回帰編 第一話「青き夜明け、誕生の時」
時は遡る──ギルド“Monument bleu”が最盛を迎えていた時代。 世界の混沌を斬り裂くように、蒼き誓いを掲げた剣士たちは、王国中で英雄と呼ばれていた。
その本拠地は、王都の外れに構えられた砦。 今夜は、祝福の灯がともる特別な夜だった。
「産まれたってさ!」 ロイヤル・モンドが、金色の髪を揺らして砦中を駆ける。 「ダークとエリザの子、産声上げたって!」
「へぇ、やったじゃん隊長」 ジャンボール・ロゼが微笑み、長いピンク髪を揺らして歩く。
「ふむ……生命の誕生か。これもまた、鍛える対象だな」 キロネックス・シンは無表情のまま、髑髏の刻印が入った短杖を握る。
「アークって名前いいじゃねぇか。未来に架かる橋、か」 ボンド・アロンアルファは工具ベルトを腰に、仲間たちと祝杯の準備を進めていた。
「うん、きっと強くなるよ」 ムーン・クアールは小柄な身体で、お祝いの花冠を作っていた。
「……全く、騒がしい連中だ」 ジルは窓辺に立ち、外の夜空を見上げる。
「……はっ、今日は騒がしいくらいがちょうどいい」 インペリア・ディクタドールが酒樽を抱えて入ってきた。
「ダークの奴、泣いてんじゃねぇの?」 ムサシが腕を組み、笑いながらも目元をわずかに緩ませる。

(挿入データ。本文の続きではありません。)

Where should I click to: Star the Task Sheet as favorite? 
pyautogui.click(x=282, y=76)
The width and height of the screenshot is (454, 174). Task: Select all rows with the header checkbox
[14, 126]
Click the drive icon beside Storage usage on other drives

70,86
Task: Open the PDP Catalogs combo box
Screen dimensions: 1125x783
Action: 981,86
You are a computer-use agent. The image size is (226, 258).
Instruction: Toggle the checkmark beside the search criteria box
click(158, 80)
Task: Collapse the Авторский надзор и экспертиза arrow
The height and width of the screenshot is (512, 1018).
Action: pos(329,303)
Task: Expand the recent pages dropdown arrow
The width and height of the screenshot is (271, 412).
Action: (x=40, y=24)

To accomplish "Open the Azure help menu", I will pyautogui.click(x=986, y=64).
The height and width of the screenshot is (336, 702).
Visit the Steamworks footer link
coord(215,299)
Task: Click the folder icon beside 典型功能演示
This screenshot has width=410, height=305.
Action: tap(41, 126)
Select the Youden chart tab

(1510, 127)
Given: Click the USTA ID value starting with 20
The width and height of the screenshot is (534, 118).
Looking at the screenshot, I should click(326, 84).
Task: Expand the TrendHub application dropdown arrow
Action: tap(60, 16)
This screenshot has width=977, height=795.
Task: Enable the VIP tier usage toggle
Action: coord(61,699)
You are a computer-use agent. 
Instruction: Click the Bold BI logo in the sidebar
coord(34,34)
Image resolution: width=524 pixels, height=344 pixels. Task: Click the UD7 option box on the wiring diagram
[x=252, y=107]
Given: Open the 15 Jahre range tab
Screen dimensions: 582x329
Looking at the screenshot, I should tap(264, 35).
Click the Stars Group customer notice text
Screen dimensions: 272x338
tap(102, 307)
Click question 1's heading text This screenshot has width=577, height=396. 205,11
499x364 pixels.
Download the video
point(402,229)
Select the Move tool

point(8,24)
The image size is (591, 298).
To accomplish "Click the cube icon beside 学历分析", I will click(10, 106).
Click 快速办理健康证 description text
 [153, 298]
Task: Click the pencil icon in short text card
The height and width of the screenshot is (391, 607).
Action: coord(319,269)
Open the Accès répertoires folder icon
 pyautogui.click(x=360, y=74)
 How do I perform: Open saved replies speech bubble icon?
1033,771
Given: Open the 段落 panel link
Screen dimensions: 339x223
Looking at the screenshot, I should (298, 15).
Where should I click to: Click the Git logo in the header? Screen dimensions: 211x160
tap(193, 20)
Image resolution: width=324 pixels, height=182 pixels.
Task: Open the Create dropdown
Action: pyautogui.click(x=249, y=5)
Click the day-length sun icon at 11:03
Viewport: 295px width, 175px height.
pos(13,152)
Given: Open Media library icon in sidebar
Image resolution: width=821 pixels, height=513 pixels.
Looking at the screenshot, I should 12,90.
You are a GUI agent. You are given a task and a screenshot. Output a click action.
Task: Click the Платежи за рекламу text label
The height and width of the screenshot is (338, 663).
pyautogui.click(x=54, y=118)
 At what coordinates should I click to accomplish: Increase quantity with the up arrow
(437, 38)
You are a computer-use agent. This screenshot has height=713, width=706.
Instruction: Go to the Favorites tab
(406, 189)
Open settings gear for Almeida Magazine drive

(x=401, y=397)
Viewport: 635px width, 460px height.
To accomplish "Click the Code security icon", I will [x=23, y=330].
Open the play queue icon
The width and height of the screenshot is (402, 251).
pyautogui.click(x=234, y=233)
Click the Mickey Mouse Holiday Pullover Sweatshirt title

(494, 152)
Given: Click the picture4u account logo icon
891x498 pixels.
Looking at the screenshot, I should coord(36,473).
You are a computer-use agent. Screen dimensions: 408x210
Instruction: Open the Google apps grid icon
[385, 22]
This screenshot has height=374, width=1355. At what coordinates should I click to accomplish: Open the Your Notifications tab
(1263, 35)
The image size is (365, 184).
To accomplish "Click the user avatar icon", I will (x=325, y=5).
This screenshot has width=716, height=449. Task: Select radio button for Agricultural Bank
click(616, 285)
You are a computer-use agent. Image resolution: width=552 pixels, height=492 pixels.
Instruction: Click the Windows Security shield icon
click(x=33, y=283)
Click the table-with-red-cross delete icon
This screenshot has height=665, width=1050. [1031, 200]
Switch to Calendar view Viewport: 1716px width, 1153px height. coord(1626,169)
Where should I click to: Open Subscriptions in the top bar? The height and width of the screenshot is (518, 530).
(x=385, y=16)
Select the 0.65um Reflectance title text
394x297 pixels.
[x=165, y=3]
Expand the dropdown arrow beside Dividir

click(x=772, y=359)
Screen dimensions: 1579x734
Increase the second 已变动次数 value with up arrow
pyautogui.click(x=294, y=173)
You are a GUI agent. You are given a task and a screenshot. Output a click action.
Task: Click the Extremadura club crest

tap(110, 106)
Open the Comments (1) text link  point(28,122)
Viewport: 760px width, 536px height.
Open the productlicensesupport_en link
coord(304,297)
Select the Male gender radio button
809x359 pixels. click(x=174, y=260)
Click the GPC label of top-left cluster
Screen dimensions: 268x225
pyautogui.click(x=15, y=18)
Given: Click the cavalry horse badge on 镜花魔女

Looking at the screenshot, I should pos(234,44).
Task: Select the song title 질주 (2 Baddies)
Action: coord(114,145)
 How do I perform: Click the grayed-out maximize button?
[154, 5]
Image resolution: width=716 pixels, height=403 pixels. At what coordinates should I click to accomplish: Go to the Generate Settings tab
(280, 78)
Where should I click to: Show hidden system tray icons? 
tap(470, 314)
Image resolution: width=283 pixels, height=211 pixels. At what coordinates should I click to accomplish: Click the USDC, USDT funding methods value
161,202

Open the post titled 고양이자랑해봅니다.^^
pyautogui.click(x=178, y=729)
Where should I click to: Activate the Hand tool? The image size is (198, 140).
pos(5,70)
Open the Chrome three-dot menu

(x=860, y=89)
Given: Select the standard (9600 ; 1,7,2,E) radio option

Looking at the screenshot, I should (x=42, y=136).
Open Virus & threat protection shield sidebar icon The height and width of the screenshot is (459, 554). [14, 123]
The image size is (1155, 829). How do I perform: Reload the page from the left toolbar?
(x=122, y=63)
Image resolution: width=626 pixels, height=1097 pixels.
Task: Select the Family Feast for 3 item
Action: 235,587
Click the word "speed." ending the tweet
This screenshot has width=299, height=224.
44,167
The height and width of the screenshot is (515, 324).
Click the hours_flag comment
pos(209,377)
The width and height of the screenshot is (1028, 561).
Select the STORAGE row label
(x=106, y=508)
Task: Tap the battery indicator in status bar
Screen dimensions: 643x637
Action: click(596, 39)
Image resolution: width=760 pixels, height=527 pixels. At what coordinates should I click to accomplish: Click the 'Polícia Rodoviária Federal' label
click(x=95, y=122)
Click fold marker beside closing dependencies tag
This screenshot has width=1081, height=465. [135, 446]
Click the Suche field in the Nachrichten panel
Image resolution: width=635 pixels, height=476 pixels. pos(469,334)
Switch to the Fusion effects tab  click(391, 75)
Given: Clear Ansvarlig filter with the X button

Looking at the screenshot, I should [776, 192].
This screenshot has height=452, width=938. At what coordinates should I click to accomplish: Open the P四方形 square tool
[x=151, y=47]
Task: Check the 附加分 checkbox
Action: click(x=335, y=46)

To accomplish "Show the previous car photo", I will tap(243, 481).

──その頃、ダークは個室の中。 ベッドの傍らで、エリザの手を握っていた。 小さく包まれた命。
「……アーク」 エリザが微笑みながら呟く。
「この子は、きっと……世界を変える」
「変えさせねぇよ。俺たちが……変えてやるんだ」
エリザはそっと目を閉じ、静かに子守歌を口ずさむ。
ダークは小さな命を見つめながら、胸の中で誓っていた。
──この子の未来は、俺が守る。
砦の外では、仲間たちが一斉に祝杯を掲げる。
「Monument bleuに、新たな命が加わった!」 夜空に、蒼き星がまた一つ、輝きを増す。
──次回、運命の歯車が回り出す。